(Items listed in a dataset)
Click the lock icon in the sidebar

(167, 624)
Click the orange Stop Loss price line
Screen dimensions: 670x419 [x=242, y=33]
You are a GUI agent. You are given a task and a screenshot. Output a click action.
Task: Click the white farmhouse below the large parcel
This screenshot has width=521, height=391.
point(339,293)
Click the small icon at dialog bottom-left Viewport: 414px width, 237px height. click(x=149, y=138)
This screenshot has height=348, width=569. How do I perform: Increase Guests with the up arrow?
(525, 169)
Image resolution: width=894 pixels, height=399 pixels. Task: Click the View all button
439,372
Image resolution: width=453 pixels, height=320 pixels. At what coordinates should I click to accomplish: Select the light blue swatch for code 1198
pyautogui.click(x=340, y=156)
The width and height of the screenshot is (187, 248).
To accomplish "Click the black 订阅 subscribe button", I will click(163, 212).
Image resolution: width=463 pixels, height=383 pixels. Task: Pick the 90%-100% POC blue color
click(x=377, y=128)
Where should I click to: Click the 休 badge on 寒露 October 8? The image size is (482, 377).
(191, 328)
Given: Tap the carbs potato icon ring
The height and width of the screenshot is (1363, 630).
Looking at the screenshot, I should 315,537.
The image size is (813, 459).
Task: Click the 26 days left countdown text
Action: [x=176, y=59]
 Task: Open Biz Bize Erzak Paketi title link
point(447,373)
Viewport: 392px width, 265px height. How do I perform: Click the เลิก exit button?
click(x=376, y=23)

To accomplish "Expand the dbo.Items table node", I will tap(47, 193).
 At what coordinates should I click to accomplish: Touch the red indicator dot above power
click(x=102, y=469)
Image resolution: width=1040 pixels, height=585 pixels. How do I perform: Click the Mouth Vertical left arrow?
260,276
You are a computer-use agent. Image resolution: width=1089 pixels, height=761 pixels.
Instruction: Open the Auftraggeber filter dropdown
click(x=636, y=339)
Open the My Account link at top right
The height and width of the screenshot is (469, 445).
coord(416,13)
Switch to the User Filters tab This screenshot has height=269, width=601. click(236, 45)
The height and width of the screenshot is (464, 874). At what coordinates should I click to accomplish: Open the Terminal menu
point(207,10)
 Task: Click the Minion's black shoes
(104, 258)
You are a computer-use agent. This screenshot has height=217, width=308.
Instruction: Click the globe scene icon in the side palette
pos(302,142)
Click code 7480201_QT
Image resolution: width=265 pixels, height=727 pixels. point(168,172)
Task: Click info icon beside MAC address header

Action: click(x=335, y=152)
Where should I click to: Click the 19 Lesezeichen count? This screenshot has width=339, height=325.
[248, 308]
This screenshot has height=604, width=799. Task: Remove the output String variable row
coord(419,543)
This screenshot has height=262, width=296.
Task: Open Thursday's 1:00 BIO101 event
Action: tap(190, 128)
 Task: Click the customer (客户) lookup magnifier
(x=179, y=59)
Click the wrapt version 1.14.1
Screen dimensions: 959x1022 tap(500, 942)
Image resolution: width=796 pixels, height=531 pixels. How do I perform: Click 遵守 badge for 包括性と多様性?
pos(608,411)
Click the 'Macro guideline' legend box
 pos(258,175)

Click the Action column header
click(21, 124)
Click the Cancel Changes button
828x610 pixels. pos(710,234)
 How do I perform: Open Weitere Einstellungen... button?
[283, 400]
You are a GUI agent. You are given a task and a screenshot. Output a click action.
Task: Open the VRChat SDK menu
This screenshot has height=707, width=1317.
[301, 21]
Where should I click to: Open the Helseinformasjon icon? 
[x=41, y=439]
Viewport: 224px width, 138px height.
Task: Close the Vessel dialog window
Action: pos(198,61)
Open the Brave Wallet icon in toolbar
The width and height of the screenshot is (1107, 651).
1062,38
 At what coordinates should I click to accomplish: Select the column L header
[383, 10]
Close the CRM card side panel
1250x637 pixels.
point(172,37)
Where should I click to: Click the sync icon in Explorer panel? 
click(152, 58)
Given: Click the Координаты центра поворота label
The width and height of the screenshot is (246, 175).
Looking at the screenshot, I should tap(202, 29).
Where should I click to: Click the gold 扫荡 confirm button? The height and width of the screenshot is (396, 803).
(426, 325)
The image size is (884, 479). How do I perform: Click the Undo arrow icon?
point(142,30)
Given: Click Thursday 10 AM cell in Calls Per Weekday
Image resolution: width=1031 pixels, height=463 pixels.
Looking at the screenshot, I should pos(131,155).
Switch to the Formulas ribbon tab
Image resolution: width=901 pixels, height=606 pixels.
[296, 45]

Task: Each entry above is to be duplicated exactly, with nothing left out.

Task solution:
Click the lock icon in the sidebar

(167, 624)
Click the orange Stop Loss price line
Screen dimensions: 670x419 [x=242, y=33]
You are a GUI agent. You are given a task and a screenshot. Output a click action.
Task: Click the white farmhouse below the large parcel
This screenshot has width=521, height=391.
point(339,293)
Click the small icon at dialog bottom-left Viewport: 414px width, 237px height. click(x=149, y=138)
This screenshot has height=348, width=569. How do I perform: Increase Guests with the up arrow?
(525, 169)
Image resolution: width=894 pixels, height=399 pixels. Task: Click the View all button
439,372
Image resolution: width=453 pixels, height=320 pixels. At what coordinates should I click to accomplish: Select the light blue swatch for code 1198
pyautogui.click(x=340, y=156)
The width and height of the screenshot is (187, 248).
To accomplish "Click the black 订阅 subscribe button", I will click(163, 212).
Image resolution: width=463 pixels, height=383 pixels. Task: Pick the 90%-100% POC blue color
click(x=377, y=128)
Where should I click to: Click the 休 badge on 寒露 October 8? The image size is (482, 377).
(191, 328)
Given: Tap the carbs potato icon ring
The height and width of the screenshot is (1363, 630).
Looking at the screenshot, I should 315,537.
The image size is (813, 459).
Task: Click the 26 days left countdown text
Action: [x=176, y=59]
 Task: Open Biz Bize Erzak Paketi title link
point(447,373)
Viewport: 392px width, 265px height. How do I perform: Click the เลิก exit button?
click(x=376, y=23)

To accomplish "Expand the dbo.Items table node", I will tap(47, 193).
 At what coordinates should I click to accomplish: Touch the red indicator dot above power
click(x=102, y=469)
Image resolution: width=1040 pixels, height=585 pixels. How do I perform: Click the Mouth Vertical left arrow?
260,276
You are a computer-use agent. Image resolution: width=1089 pixels, height=761 pixels.
Instruction: Open the Auftraggeber filter dropdown
click(x=636, y=339)
Open the My Account link at top right
The height and width of the screenshot is (469, 445).
coord(416,13)
Switch to the User Filters tab This screenshot has height=269, width=601. click(236, 45)
The height and width of the screenshot is (464, 874). At what coordinates should I click to accomplish: Open the Terminal menu
point(207,10)
 Task: Click the Minion's black shoes
(104, 258)
You are a computer-use agent. This screenshot has height=217, width=308.
Instruction: Click the globe scene icon in the side palette
pos(302,142)
Click code 7480201_QT
Image resolution: width=265 pixels, height=727 pixels. point(168,172)
Task: Click info icon beside MAC address header

Action: click(x=335, y=152)
Where should I click to: Click the 19 Lesezeichen count? This screenshot has width=339, height=325.
[248, 308]
This screenshot has height=604, width=799. Task: Remove the output String variable row
coord(419,543)
This screenshot has height=262, width=296.
Task: Open Thursday's 1:00 BIO101 event
Action: tap(190, 128)
 Task: Click the customer (客户) lookup magnifier
(x=179, y=59)
Click the wrapt version 1.14.1
Screen dimensions: 959x1022 tap(500, 942)
Image resolution: width=796 pixels, height=531 pixels. How do I perform: Click 遵守 badge for 包括性と多様性?
pos(608,411)
Click the 'Macro guideline' legend box
 pos(258,175)

Click the Action column header
click(21, 124)
Click the Cancel Changes button
828x610 pixels. pos(710,234)
 How do I perform: Open Weitere Einstellungen... button?
[283, 400]
You are a GUI agent. You are given a task and a screenshot. Output a click action.
Task: Open the VRChat SDK menu
This screenshot has height=707, width=1317.
[301, 21]
Where should I click to: Open the Helseinformasjon icon? 
[x=41, y=439]
Viewport: 224px width, 138px height.
Task: Close the Vessel dialog window
Action: pos(198,61)
Open the Brave Wallet icon in toolbar
The width and height of the screenshot is (1107, 651).
1062,38
 At what coordinates should I click to accomplish: Select the column L header
[383, 10]
Close the CRM card side panel
1250x637 pixels.
point(172,37)
Where should I click to: Click the sync icon in Explorer panel? 
click(152, 58)
Given: Click the Координаты центра поворота label
The width and height of the screenshot is (246, 175).
Looking at the screenshot, I should tap(202, 29).
Where should I click to: Click the gold 扫荡 confirm button? The height and width of the screenshot is (396, 803).
(426, 325)
The image size is (884, 479). How do I perform: Click the Undo arrow icon?
point(142,30)
Given: Click Thursday 10 AM cell in Calls Per Weekday
Image resolution: width=1031 pixels, height=463 pixels.
Looking at the screenshot, I should pos(131,155).
Switch to the Formulas ribbon tab
Image resolution: width=901 pixels, height=606 pixels.
[296, 45]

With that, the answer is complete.